Just be nice, it works wonders


I have a simple saying that is one of the corner stones of my principals and personality when it comes to interacting with people. I don’t recall where I first heard this saying and I don’t recall from whom or where it came, but these words have had a profound impact on my life since hearing them almost two decades ago. “Attitude is a choice,” four simple words put together to create very sound advice which can be used in any situation if you understand.

I first heard this in my early 20s when I was full of confidence and over-flowing with youthful ignorance, but this simple saying struck a chord within me and has continued to resonate every second of every day since. I believe this means to be respectful to everyone always — and also — just be nice. To me this smidgen of advice has been invaluable and has served me tremendously well in both my personal and professional life. 

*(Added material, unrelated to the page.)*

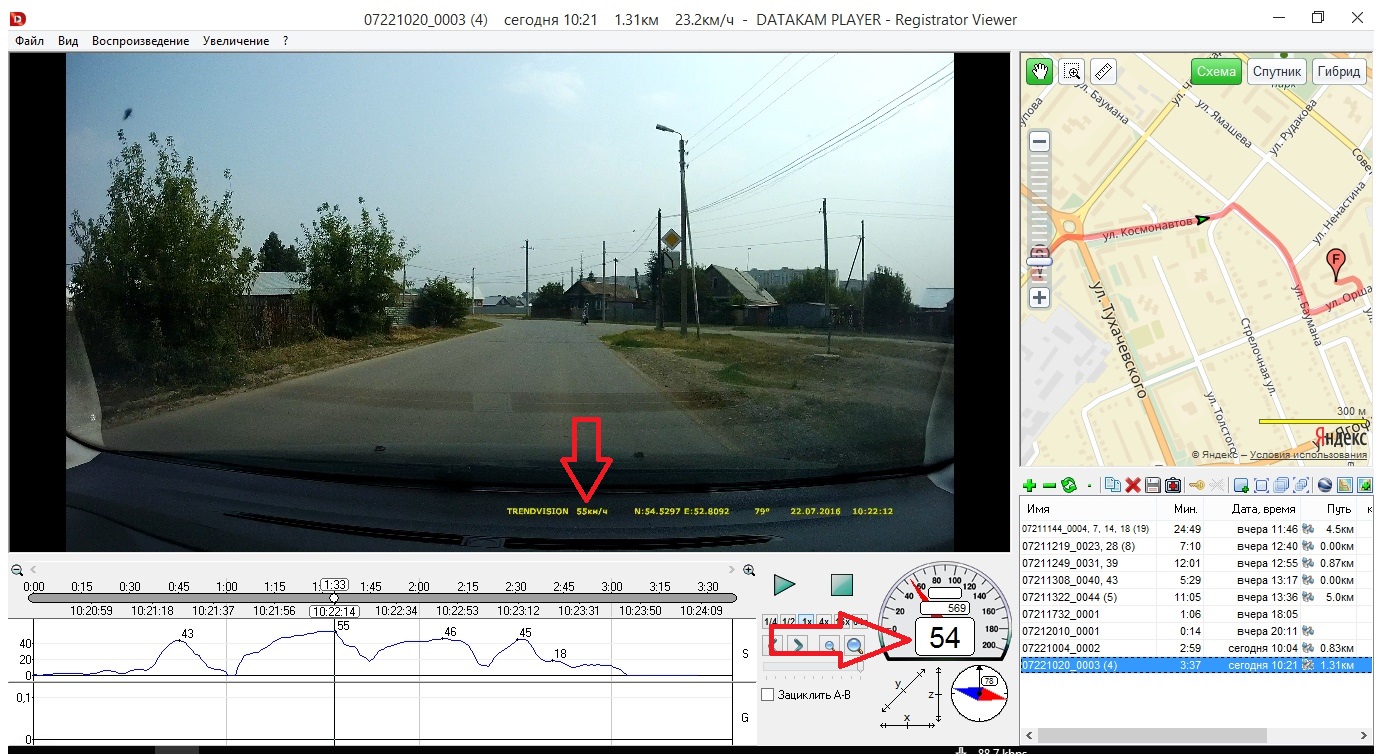This screenshot has width=1382, height=754.
Task: Click the green refresh list icon
Action: (1068, 485)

Everyone truly enjoys being recognized and sincerely appreciated, even if it is just for a few moments. It’s a proven fact that when you are polite, courteous and friendly while interacting with others you feel much better about yourself. Common sense suggests that we have the ability to have a wonderfully positive impact on ourselves and everyone around us, and all it takes are simple considerate gestures that show appreciation for each another. Society has changed a whole lot over the last half-century and civility is not near as common as it was in the past.

A good attitude, politeness, respect and good manners are not practiced as often these days which is just disheartening. Having the ability to make someone smile or just brightening their day is very uplifting for both you and them. It’s so refreshing when a simple gesture or kind words bring a smile upon someone’s face, and no matter what is going on it makes their day better. Even if it’s only for a few seconds, having the ability to make someone’s day better has lasting effects.

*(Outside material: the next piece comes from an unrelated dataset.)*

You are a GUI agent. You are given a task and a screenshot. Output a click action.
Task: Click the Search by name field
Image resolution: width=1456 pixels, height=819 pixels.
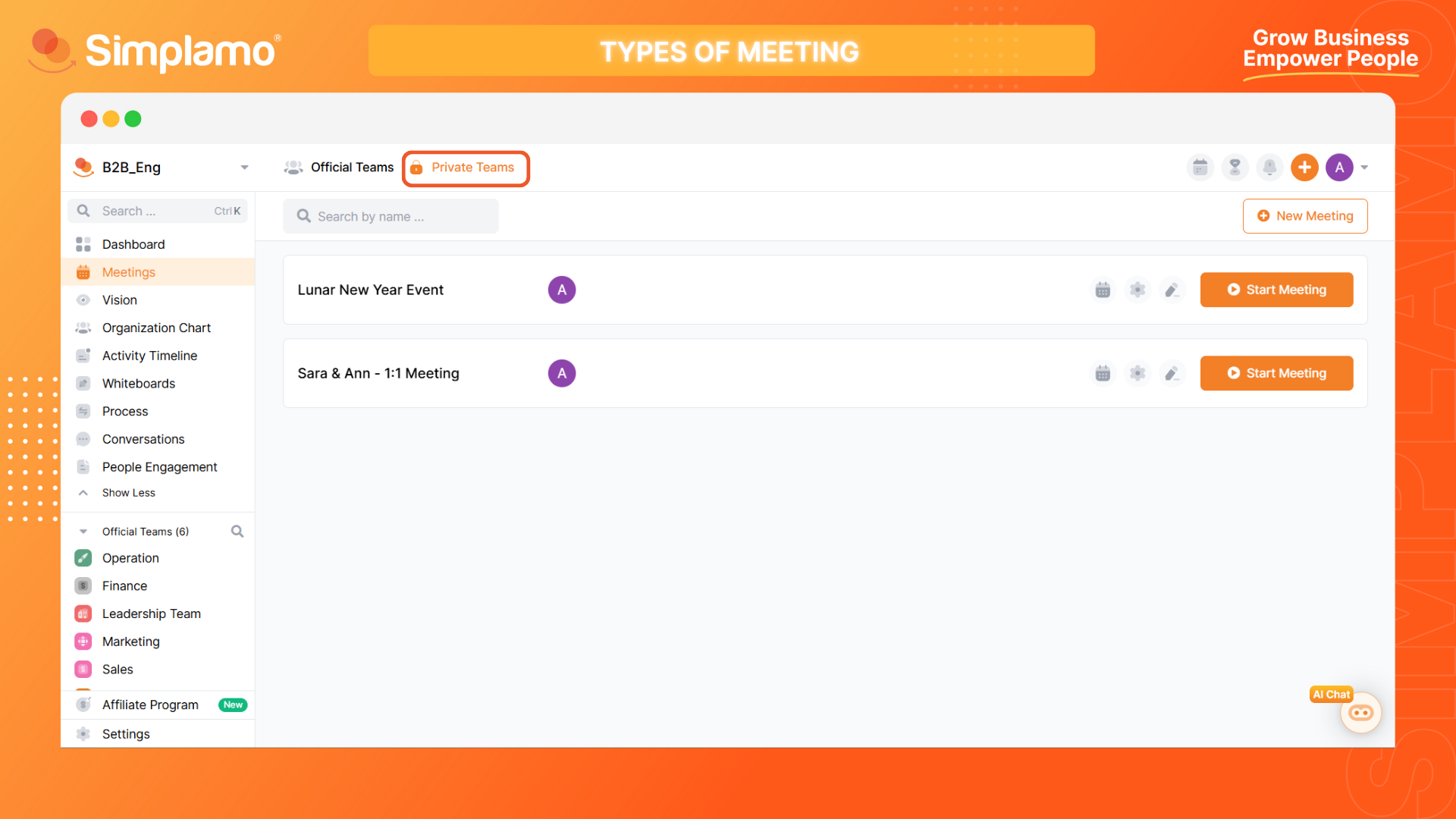tap(391, 216)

My family, especially my father, believed that learning respect and good manners was just as important as learning to feed yourself. The way he raised me, yes ma’ams, yes sirs, pleases and thank yous were taught to be used without fail and as the law, not just suggested good manners. When I would forget my manners my father would immediately correct me because those were his pet-peeves.

It did not matter where I was or what I was doing, when I failed to use the above-mentioned magic words, or if I answered any question with a “yes”, “no” or “uh-huh” he heard it, and seemed to appear from nowhere. I would either hear a blatantly exaggerated clearing of his throat, or I would be on the receiving end of a reminder smack to the back of my noggin.

I swore, and still believe, that my dad had super-human hearing and that his hand had the innate ability to instantaneously reach the back of my head from anywhere within ear-shot. My dad always explained his swift corrective action as “knocking a little sense into me.”

I must say, I sure do miss those reminder smacks along with everything about him. I cannot count the number of times I have looked up into the sky and quietly thanked him for teaching me respect and good manners.

When it comes to dealing with people I adhere to a very simple approach. I’m always nice, polite and I give everyone the respect they have either earned or deserve. If you treat other people in this manner it will almost always be reciprocated right back to you.

Everything that is going on in your life, whether it’s be good or bad, has absolutely no bearing on the attitude you choose to have. I will never be able to control what other people do and say, or how they treat me, but I do control how I approach each day and how I treat the people I’m fortunate enough to meet. My attitude is always a choice and I choose to have a great attitude.